THE NEW BIRTH EXPERIENCE IN HERMETICISM
IN HELLENISTIC and Roman times Egypt was peculiarly productive of a distinctive variety of religious temperament, notably fervid in its emotionalism, markedly ascetic in its tendencies, and supremely desirous of the culminating experience of absorption into deity. During the Alexandrian period Egyptian mystics, acting under the charm of ancient religious tradition, asked for the privilege of initiation into the cult of Isis and sought in her ascetic discipline and in the impressiveness of her liturgies the satisfaction of their aspirations. Much later, when Christian emperors were ruling in the Mediterranean world, Egyptian mystics were more than likely to turn anchorite and to seek in the solitude of the desert the experience of oneness with the divine; or perhaps they would lose themselves as members of a Christian monastic community.

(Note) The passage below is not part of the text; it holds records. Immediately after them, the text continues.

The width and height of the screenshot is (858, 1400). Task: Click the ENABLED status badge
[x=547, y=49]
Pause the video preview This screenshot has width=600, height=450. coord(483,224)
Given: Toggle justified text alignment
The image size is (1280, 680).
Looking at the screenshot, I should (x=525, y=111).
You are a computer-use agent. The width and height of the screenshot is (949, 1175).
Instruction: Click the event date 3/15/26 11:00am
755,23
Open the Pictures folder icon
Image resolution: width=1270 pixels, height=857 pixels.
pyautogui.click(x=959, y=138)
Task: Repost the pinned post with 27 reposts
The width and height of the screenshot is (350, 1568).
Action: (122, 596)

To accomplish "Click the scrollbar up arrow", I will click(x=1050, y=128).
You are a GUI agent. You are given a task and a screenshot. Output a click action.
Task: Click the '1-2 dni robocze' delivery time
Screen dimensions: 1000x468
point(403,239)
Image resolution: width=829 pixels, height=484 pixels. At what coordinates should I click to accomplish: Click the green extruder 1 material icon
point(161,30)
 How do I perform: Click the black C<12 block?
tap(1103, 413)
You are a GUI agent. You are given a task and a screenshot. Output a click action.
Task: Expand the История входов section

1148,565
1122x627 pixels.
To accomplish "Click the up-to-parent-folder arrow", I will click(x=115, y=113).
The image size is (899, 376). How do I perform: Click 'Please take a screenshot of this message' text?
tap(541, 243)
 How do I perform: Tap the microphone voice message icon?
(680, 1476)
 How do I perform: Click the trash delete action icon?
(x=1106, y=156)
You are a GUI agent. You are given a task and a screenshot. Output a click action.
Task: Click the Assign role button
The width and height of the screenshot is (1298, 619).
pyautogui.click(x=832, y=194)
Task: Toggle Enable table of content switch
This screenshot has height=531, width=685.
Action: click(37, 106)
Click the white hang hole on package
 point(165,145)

During the interim centuries, while pagan emperors ruled from Rome, Alexandria in Egypt was much under the spell of able and sincere religio-philosophical teachers, such as Ammonius Saccas and Plotinus and their predecessors. There flourished in the Egyptian metropolis at this period in eclectic Platonism that earlier was related to Neo-Pythagoreanism and later was developed as Neo-Platonism. During these centuries Egyptian mystics, particularly those who had intellectual interests, were likely to be found frequenting the lecture hall of some popular teacher or seeking the realization of their desires in the fellowship of a religio-philosophical brotherhood.